Descendimos lentamente por el peligroso sendero, y al llegar a tierra don Juan, sin detenerse para nada, me guió por el denso chaparral hasta el centro del círculo. Allí utilizó unas gruesas ramas secas para barrer un sitio donde sentarnos. El sitio era también perfectamente redondo.

—Tenía la intención de enterrarte aquí toda la noche —dijo—. Pero ahora sé que todavía no te da. No tienes poder. Nada más voy a enterrarte un ratito.

Me puse muy nervioso con la idea de verme sepul­tado y le pregunté cómo planeaba enterrarme. Rió como un niño travieso y empezó a juntar ramas secas. No me dejó ayudarlo; dijo que me sentara y aguar­dase.

Echó las ramas que juntaba dentro del círculo des­pejado. Luego me hizo acostarme con la cabeza hacia el este, puso mi saco bajo mi cabeza e hizo una jaula en torno a mi cuerpo. La construyó clavando en la tierra suave trozos de ramas, de unos 75 centí­metros de largo; las ramas, terminadas en horquetas, sirvieron de soportes para unos palos largos que die­ron a la jaula un marco y la apariencia de un ataúd abierto. Cerró esa especie de caja colocando ramas pequeñas y hojas sobre las varas largas, encajonán­dome de los hombros para abajo. Dejó mi cabeza fuera, con el saco como almohada.

Luego tomó un trozo grueso de madera seca y, usándolo como coa, aflojó la tierra en torno de mí y cubrió con ella la jaula.

El marco era tan sólido y las hojas estaban tan bien puestas que no entró tierra. Yo podía mover libremente las piernas y, de hecho, entrar y salir, des­lizándome.

Don Juan dijo que por lo común el guerrero cons­truía la jaula y luego se metía en ella y la sellaba desde adentro.

—¿Y los animales? —pregunté—. ¿Pueden rascar la tierra de encima y colarse en la jaula y hacer daño al hombre?

—No, ésa no es preocupación para un guerrero. Es preocupación para ti porque tú no tienes poder. Un guerrero, en cambio, está guiado por su empeño in­flexible y puede alejar cualquier cosa. Ninguna rata, ni serpiente, ni puma podría molestarlo.
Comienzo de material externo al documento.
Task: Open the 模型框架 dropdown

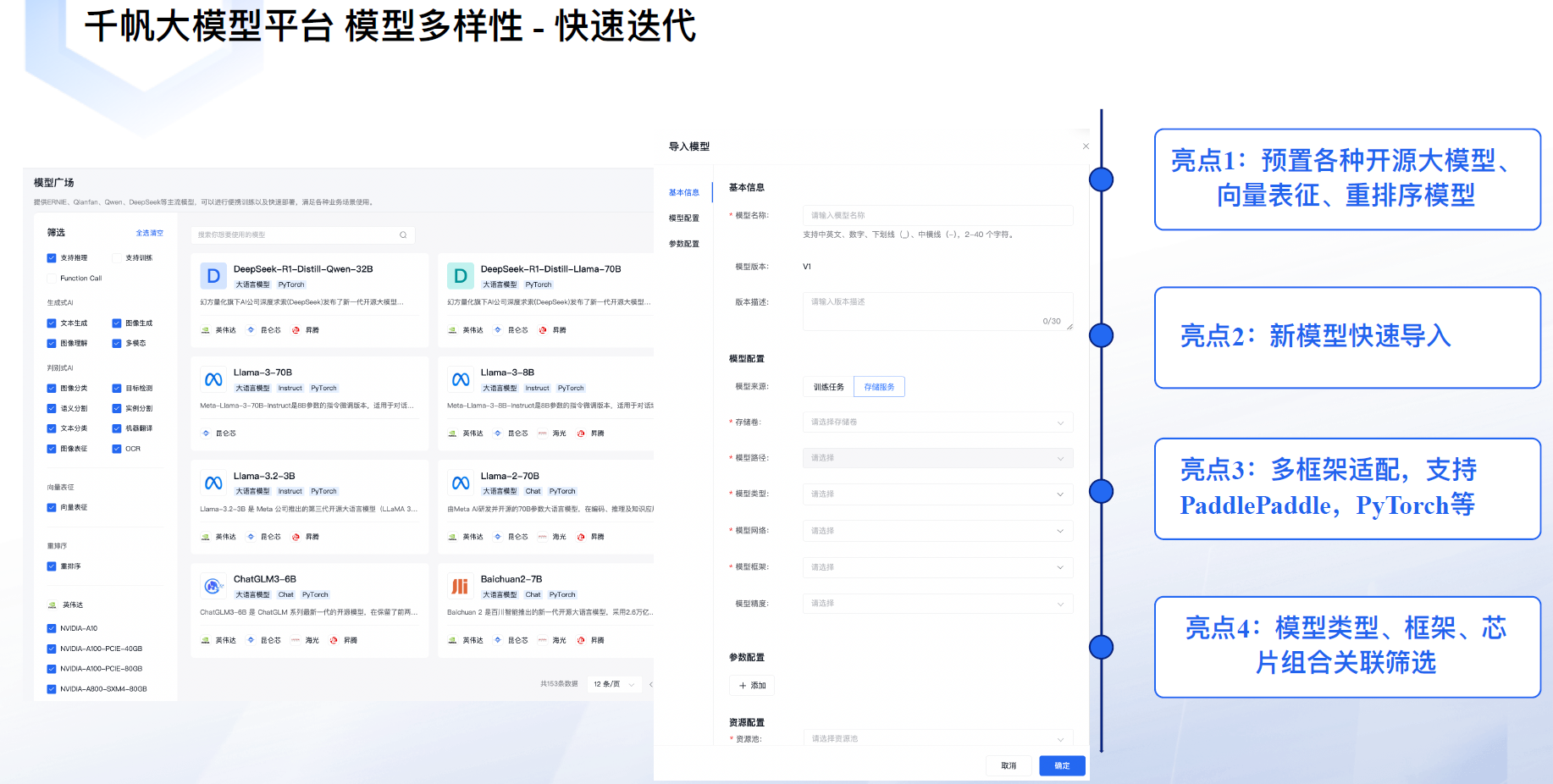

—¿Para qué se entierran, don Juan?

—Para recibir instrucción y para ganar poder.

Experimenté un sentimiento extremadamente agra­dable de paz y satisfacción; el mundo en aquel mo­mento parecía en calma. La quietud era exquisita y al mismo tiempo enervante. No me hallaba acostum­brado a ese tipo de silencio. Traté de hablar, pero don Juan me calló. Tras un rato, la tranquilidad del sitio afectó mi estado de ánimo. Me puse a pensar en mi vida y en mi historia personal y experimenté una familiar sensación de tristeza y remordimiento. Dije a don Juan que yo no merecía estar allí, que su mun­do era fuerte y bello y yo era débil, y que mi espíritu había sido deformado por las circunstancias de mi vida.